Some final thoughts:

  • When I first read about this technique, the article that prompted me to give it all a try insisted that a double layer of Parafilm was required. Being the adventurous (and cheap) modeler I am, I tried it as a single layer. It worked fine, so I stuck with it.
  • I have sprayed acrylics, enamels, and lacquers over Parafilm. Acrylics work just fine. Enamels and lacquers have not been much of a problem, though they can make the Parafilm a bit “crispy” when being removed. I’d definitely recommend NOT applying lacquers in a thick coat, but rather in thinner coats that can dry quickly. (In fact, even though I’ve not had a problem, I have gotten to where I avoid the use of lacquers in general, so that solved that.)
  • Parafilm can be used for other masking. For example, I’ve used it plenty of times to mask a section of wing or fuselage, cut along some panel lines, and airbrush another color.
  • It works great over decals, because unlike tape, which can pull them up, Parafilm does not stick to markings.
  • I’ve not found it so great for masking off camo patterns. Because it needs to be sliced after stretching and application, even the gentlest pressure can leave knife marks in the underlying plastic or primer.
  • While there may be other products like Parafilm M, I’m not aware of them, and really haven’t searched, to be honest.

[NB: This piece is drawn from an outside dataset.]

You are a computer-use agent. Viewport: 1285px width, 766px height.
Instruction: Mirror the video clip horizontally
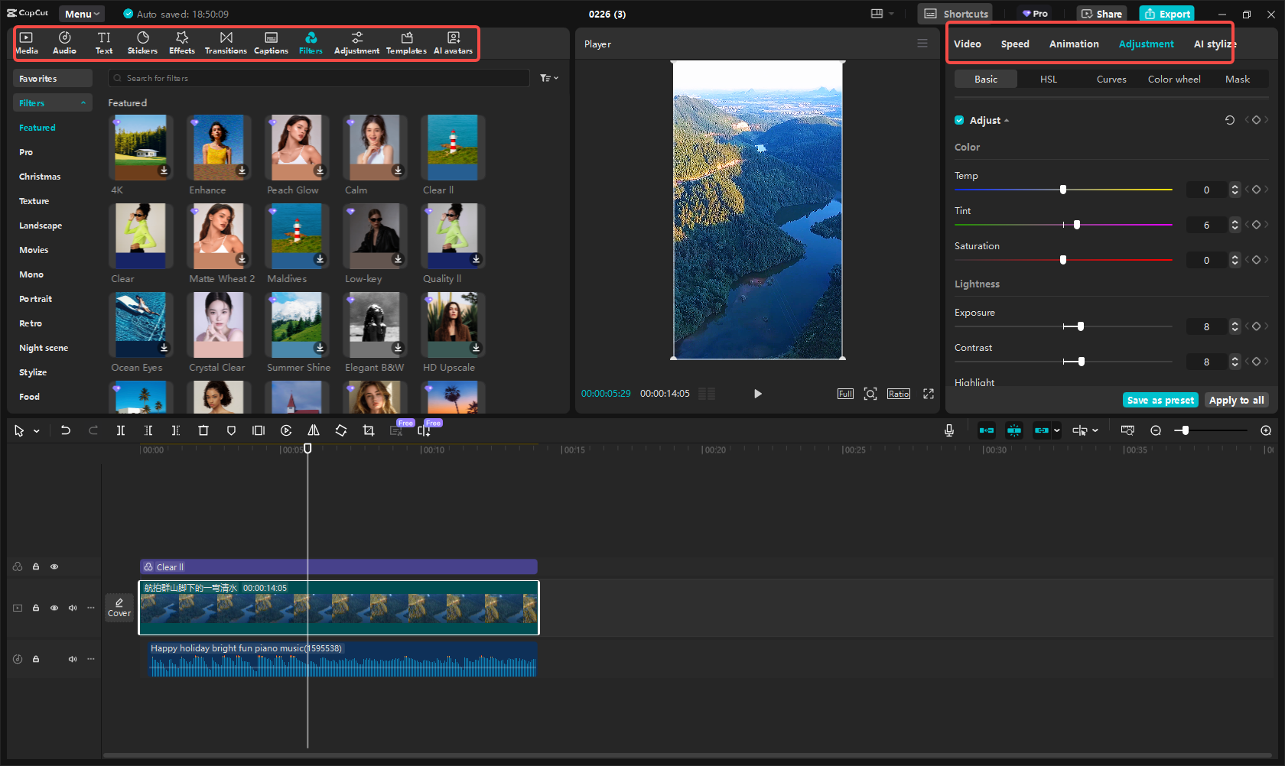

While there are many methods for masking canopies, I’ve found Parafilm M to be my “go to” product of choice, nearly every time. (One notable exception being the ball turret on a 1/48 TBF Avenger… pre-cut mask all the way on that!) It’s affordable, easy to use, reliable, and offers great utility beyond just the masking of canopies.

Give it a shot, and see if you like it!

4 comments

  1. Hi John,
    A very informative and entertaining article, many thanks for sharing the Parafilm technique, the very thought of painting canopies give me sleepless nights!
    Cheers
    Anthony

    1. Glad you enjoyed it, Anthony, and thanks for the honor of a read!

      Canopies can be a bit of a headache. While no method is perfect, this one has let me get get (mostly) restful nights! 🙂

  2. Jon, fantastic article. I will try that if I ever get back to building aircraft. Armor is so easy for me.